━━ Supplied passage

# ZSK thread not pulling after trim



## txsurfer (Jul 27, 2010)

I have a new ZSK 4 head it is about 3 months old , after the trim the either doesnt rim well or it leaves a long trim that doesnt pull all the way out crazy thing it is only one head the others are fine?


----------



## oldstunt (Mar 22, 2008)

Looks like the knife is not cutting the thread properly. You may have an old piece of thread obstructing the cut cycle or the knife may need to be adjusted. Should be a pretty simple adjustment call the teck line from who you bought the machine and I'm sure they can lead you through it easily.
You can also take off the bobbin plate to that head, and the one next to it that is working properly and compare the knife position. A small adjustment may help you problem.


----------



## txsurfer (Jul 27, 2010)

oldstunt said:


> Looks like the knife is not cutting the thread properly. You may have an old piece of thread obstructing the cut cycle or the knife may need to be adjusted. Should be a pretty simple adjustment call the teck line from who you bought the machine and I'm sure they can lead you through it easily.
> You can also take off the bobbin plate to that head, and the one next to it that is working properly and compare the knife position. A small adjustment may help you problem.


Thanks for the reply it was the timing on the trimmer, crazy place for the adjustment but it is running great


----------

━━━━
━━ Given entries

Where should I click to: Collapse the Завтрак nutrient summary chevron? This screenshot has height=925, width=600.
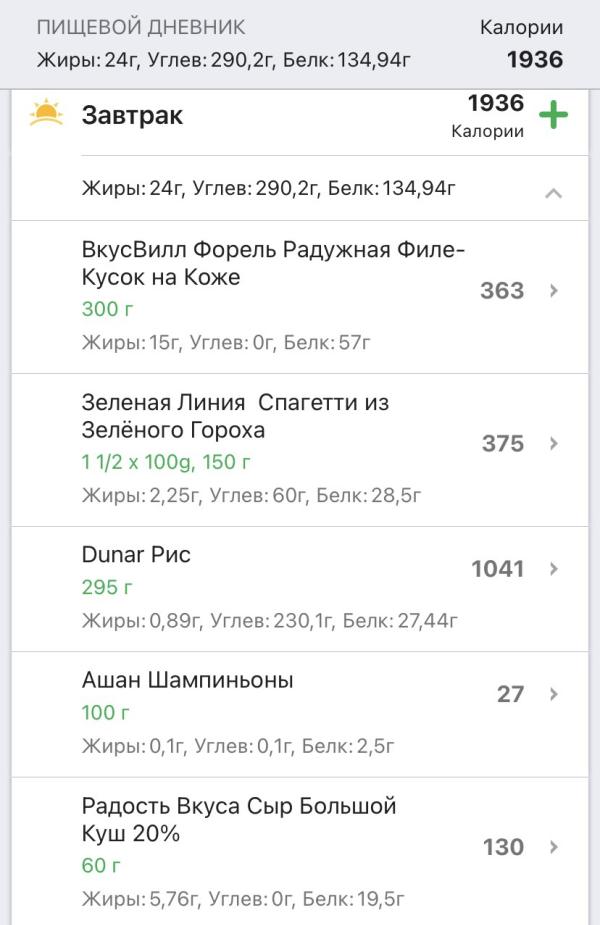(x=553, y=193)
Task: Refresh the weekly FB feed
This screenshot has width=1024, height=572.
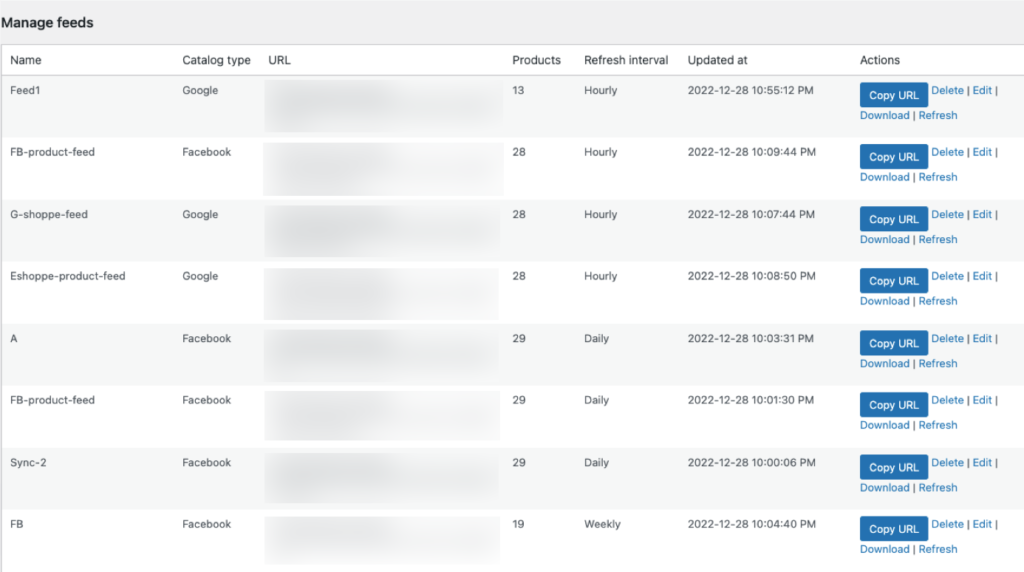Action: point(938,549)
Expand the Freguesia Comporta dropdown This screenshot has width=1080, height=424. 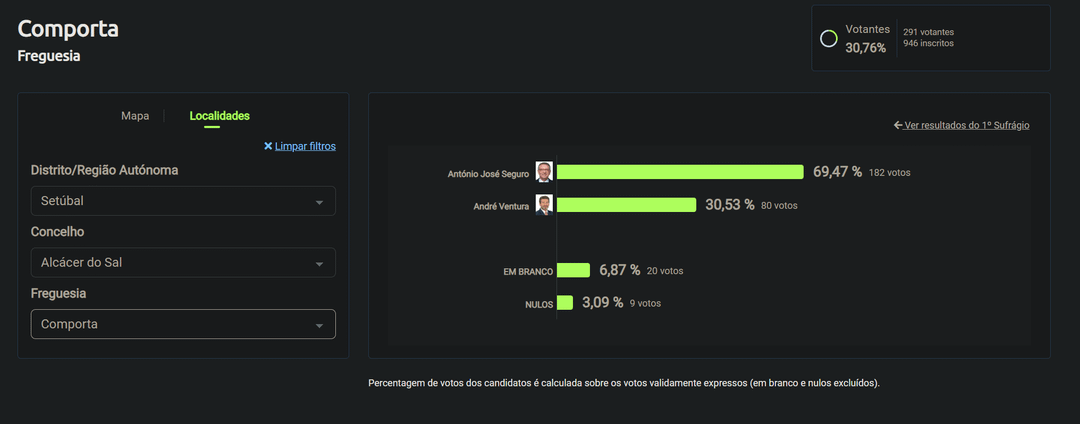[183, 324]
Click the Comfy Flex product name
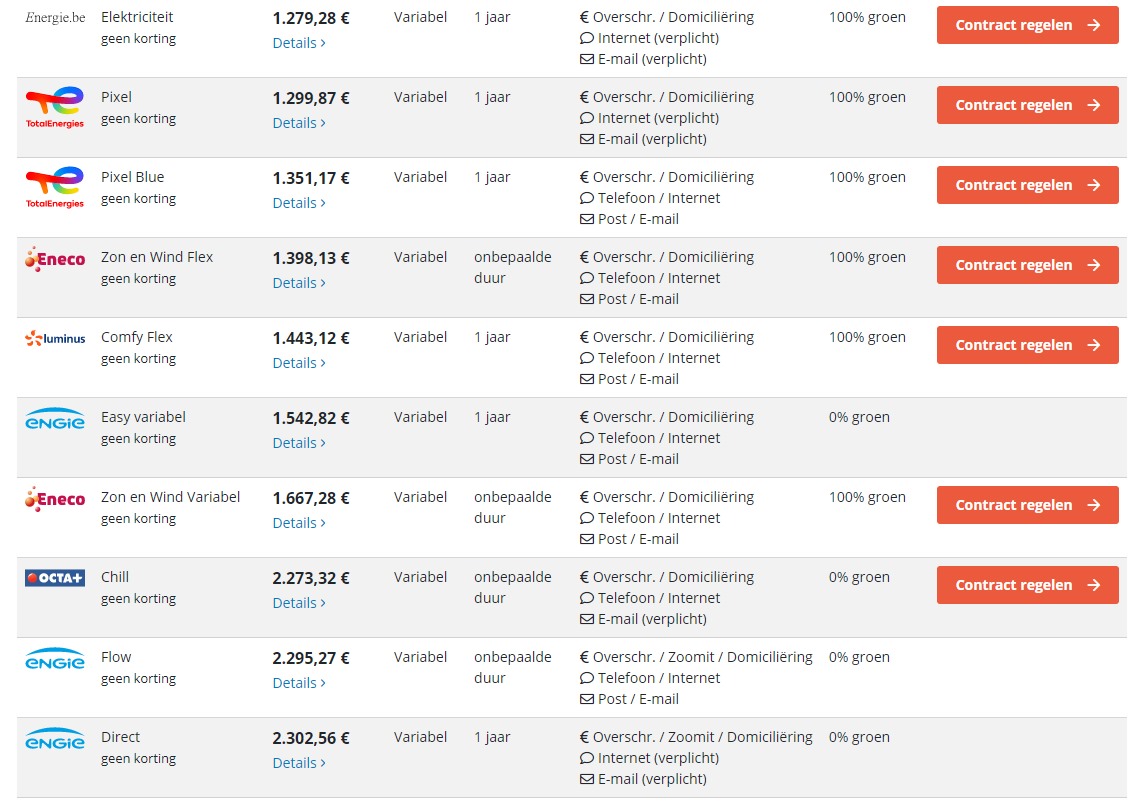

━━━━

▶ **To do**
(1) Based on the forum discussion, say whether each statement is true: (a) the machine has four heads; (b) every head on the machine had the trimming problem; (c) replacing the knife fixed the problem.
(2) Retype the stretch of the forum discussion from "# ZSK thread" through "(Mar 22, 2008)".

▶ **Exercise responses**
(1)
(a) Yes: "I have a new ZSK 4 head it is about 3 months old"
(b) No: "it is only one head the others are fine"
(c) No: "it was the timing on the trimmer"

(2)
# ZSK thread not pulling after trim



## txsurfer (Jul 27, 2010)

I have a new ZSK 4 head it is about 3 months old , after the trim the either doesnt rim well or it leaves a long trim that doesnt pull all the way out crazy thing it is only one head the others are fine?


----------



## oldstunt (Mar 22, 2008)